L’herbe sera-t-elle encore verte dans le futur ?, par Cédric Chevalier

Billet invité.

Dans la rubrique des “fait divers”, de la petite histoire qui nous divulgue les lignes de forces macroscopiques sous-jacentes de notre monde : la terrible sécheresse qui sévit en Californie et la pénurie d’eau qui commence à atteindre la population américaine.

Encore bien loin d’atteindre le besoin en eau destinée à étancher la soif vitale, la pénurie californienne atteint le désir (et non le besoin dans ce cas-ci !) de reconnaissance sociale, qui s’exprime aussi à travers le concept de “consommation ostentatoire”, défini par  le socio-économiste Veblen, et dont on taxe plus communément les tenants de snobisme. Ce désir, c’est celui du gazon bien vert et bien tondu de la banlieue pavillonnaire américaine de rêve, qu’on connait bien à travers la production filmographique hollywoodienne. Ce désir est érigé en norme sociale et sanctionné apparemment par des règlements municipaux stupides, en plus de mettre en jeu l’opprobre vicinal informel.

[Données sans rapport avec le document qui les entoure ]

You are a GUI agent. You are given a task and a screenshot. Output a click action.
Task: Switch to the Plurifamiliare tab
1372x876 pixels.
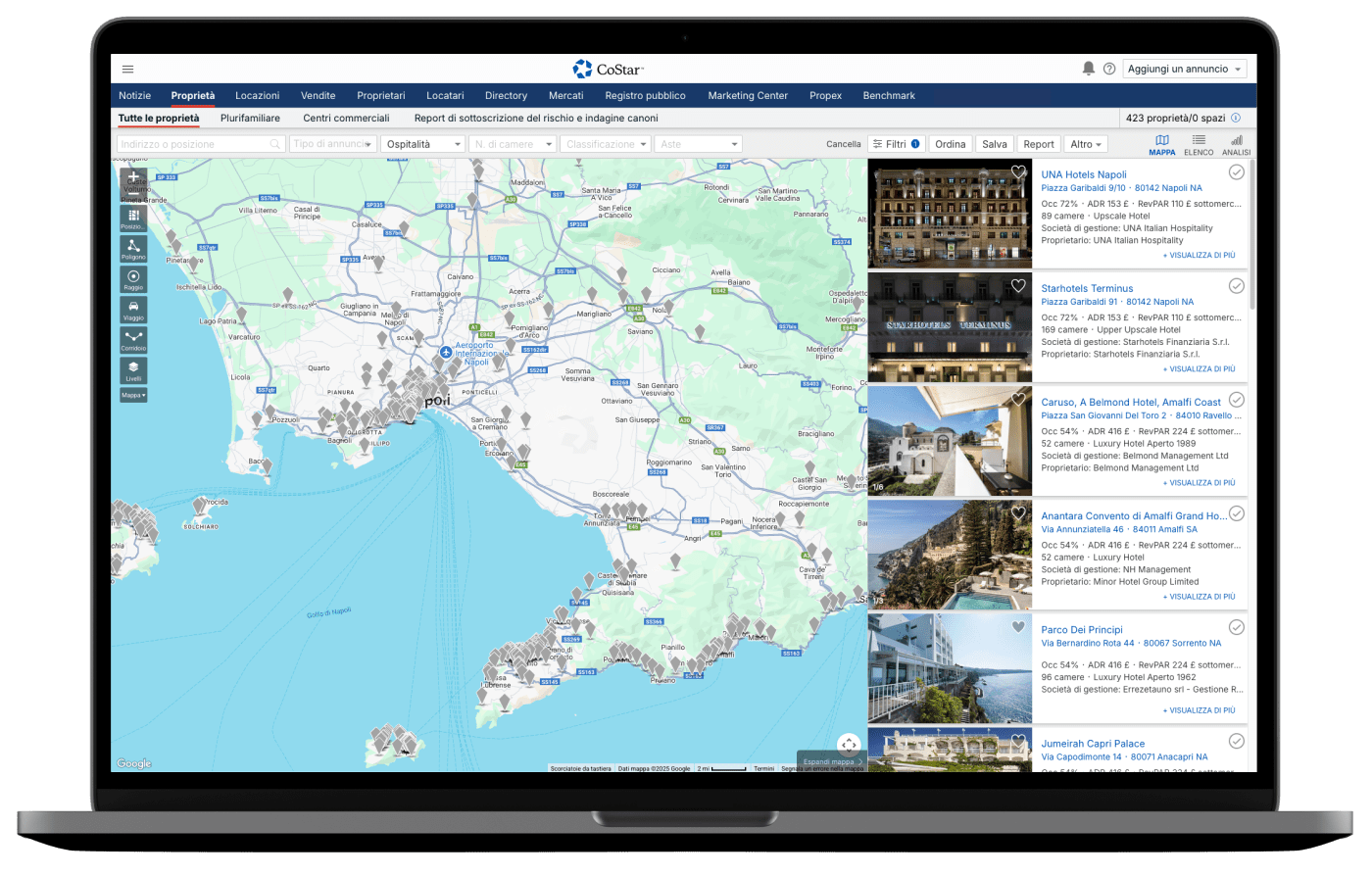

Je vois dans ces petits phénomènes à l’apparence futile les prémices des effets du dérèglement climatique sur le fonctionnement de nos sociétés riches. Pour leur part, on sait que les pays du Sud et/ou pauvres subissent déjà bien des conséquences autrement plus vitales du dérèglement climatique. Exemple extrême : la disparition pure et simple du territoire insulaire par montée du niveau de la mer. Pour les pays riches, pas encore de conséquences vitales. A ce stade. Bien sûr, l’Australie, la Méditerranée et les zones proches des tropiques et du cercle polaire connaissent déjà des changements majeurs de leurs environnements, avec une augmentation de la fréquence des événements climatiques et météorologiques destructeurs (cyclones, sécheresses, incendies, fonte du pergélisol, …). Pour le reste, il n’est pas surprenant que le pays le plus consommateur de ressources naturelles soit parmi les premiers dans la catégorie des plus riches à être touché par l’avant-garde des contraintes à venir. L’extension de son usage des ressources est en effet telle qu’il va subir de plein fouet le rapprochement des limites environnementales de son périmètre de fonctionnement habituel.

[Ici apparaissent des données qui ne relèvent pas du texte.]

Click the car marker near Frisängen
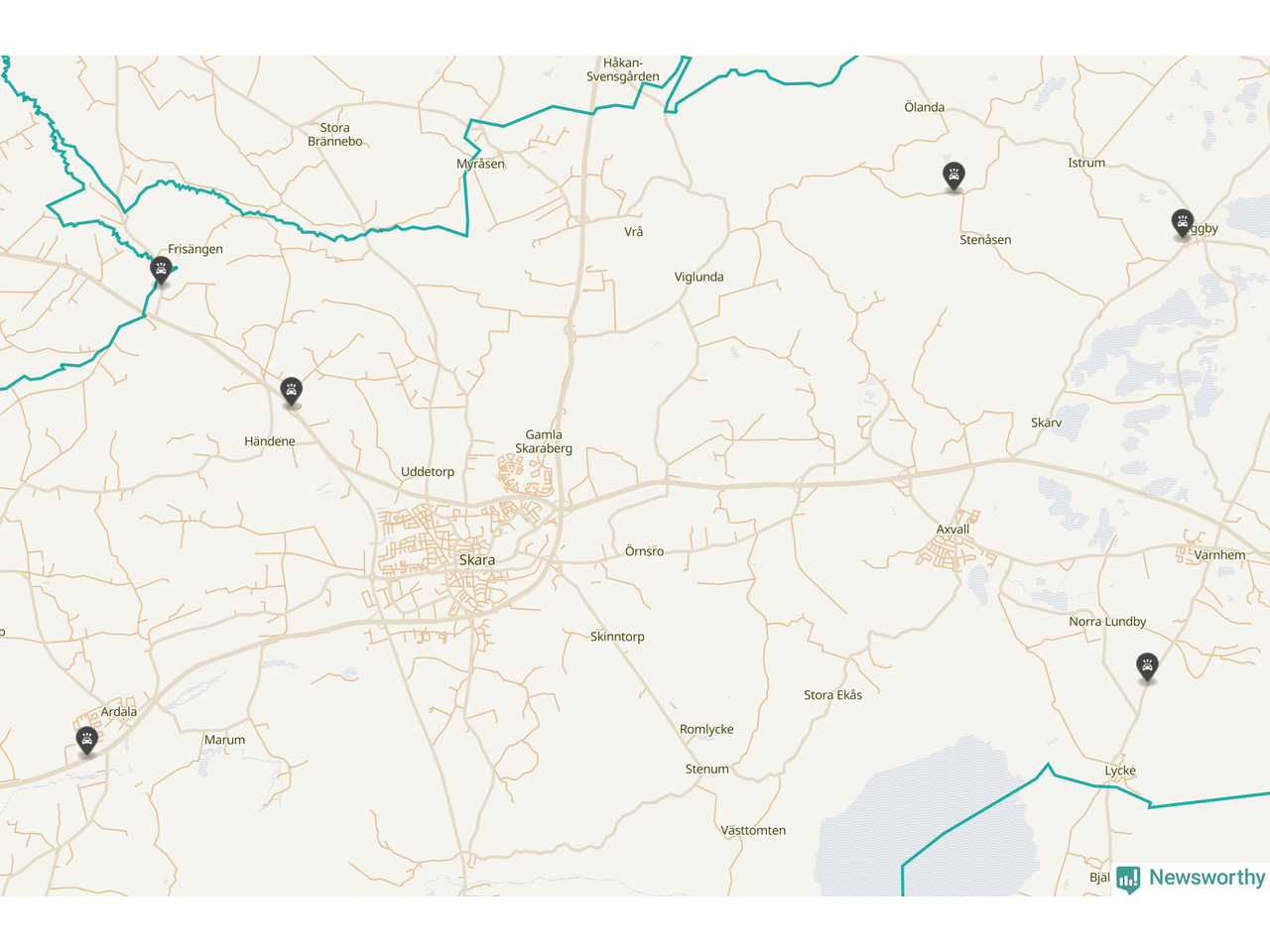 pos(161,270)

C’est “l’american way of life” glouton qui commencerait à être remis en question de façon subtile dans cette histoire de gazon.

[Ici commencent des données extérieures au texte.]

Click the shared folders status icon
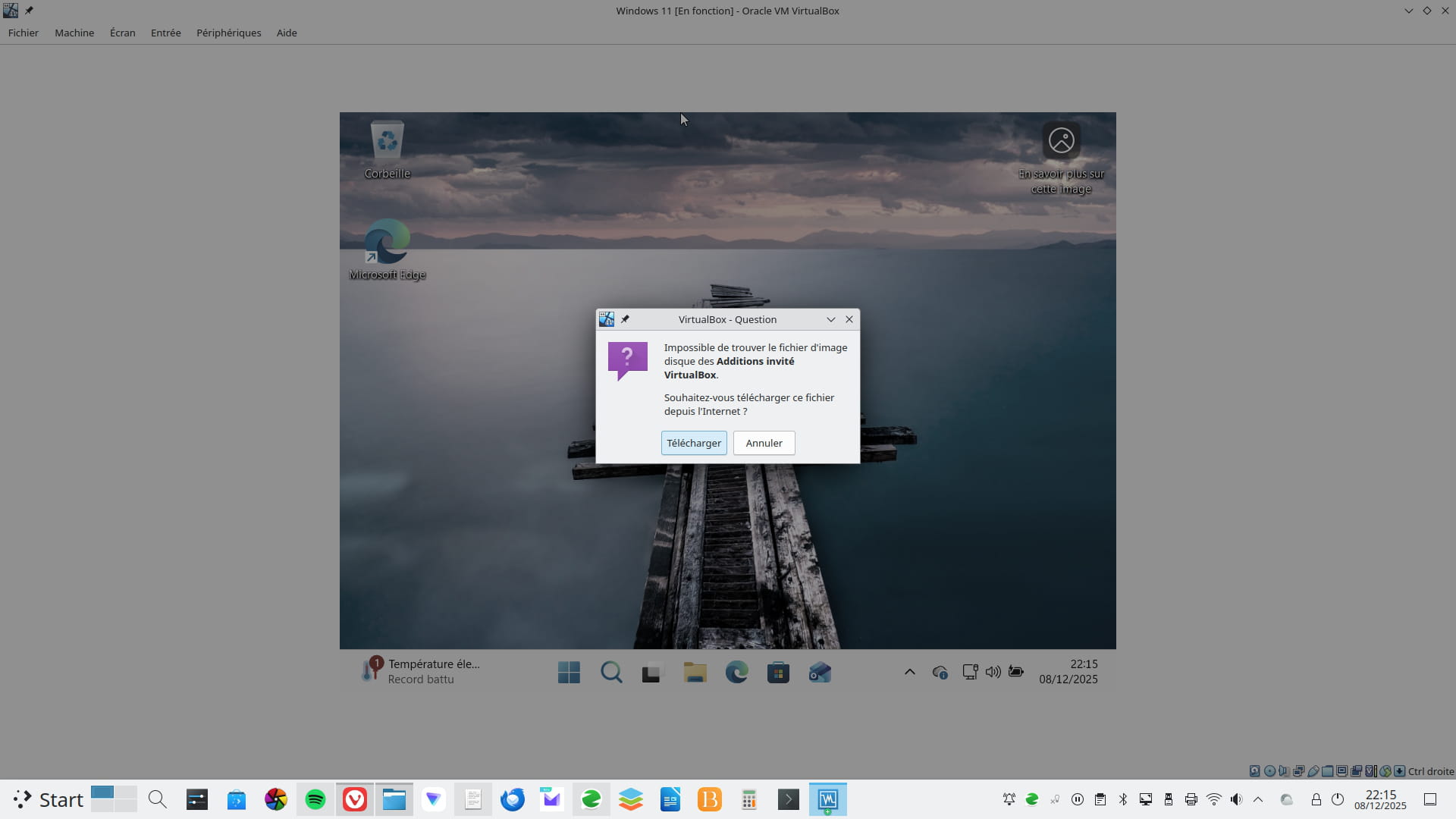 1327,771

De manière extraordinaire, la société américaine est tellement dynamique et créative qu’elle réussit déjà à exprimer les voies possibles du changement : d’un côté, des entrepreneurs cyniques proposent de verdir artificiellement votre pelouse jaunie et des clients satisfaits constatent en plus qu’ils ne doivent plus l’arroser pendant de nombreux mois, ce qui leur fait économiser de précieux dollars ; de l’autre, des paysagistes proposent à des clients plus intègres de retrouver dans leurs jardins la végétation qui convient à une zone désertique californienne, ce qui permet d’épargner encore mieux l’eau et d’économiser tout autant de dollars. Cet exemple trivial exprime les deux voies qui s’affrontent dans nos sociétés pour entamer la nécessaire transition pour que la sphère humaine réintégre les limites de la biosphère. Premièrement l’entêtement technologique stupide, le tout à la solution technique, qui consiste à continuer à se cogner aux murs de la réalité comme un animal stupide, à vouloir à tout prix tordre le bras de “mère nature” (à son extrême, il conduit au fantasme de l’artificialisation totale de la planète, au gazon artificiel universel et éternellement vert, une sorte d’étoile de la mort technosphérique digne de Star Wars, mais dont le pouvoir d’anéantissement aurait été dirigé vers elle-même). Deuxième voie : l’intégration humaine harmonieuse dans son substrat naturel, qui consiste à comprendre la réalité environnementale fondamentale pour s’y adapter et agir en conséquence en fonction de ses évolutions (qui conduit à son extrême à la reconnaissance de l’Homme comme une partie, tout à fait singulière et précieuse toutefois, du Tout vivant biosphérique et qui mène à la symbiose de sa société avec le reste du règne du Vivant).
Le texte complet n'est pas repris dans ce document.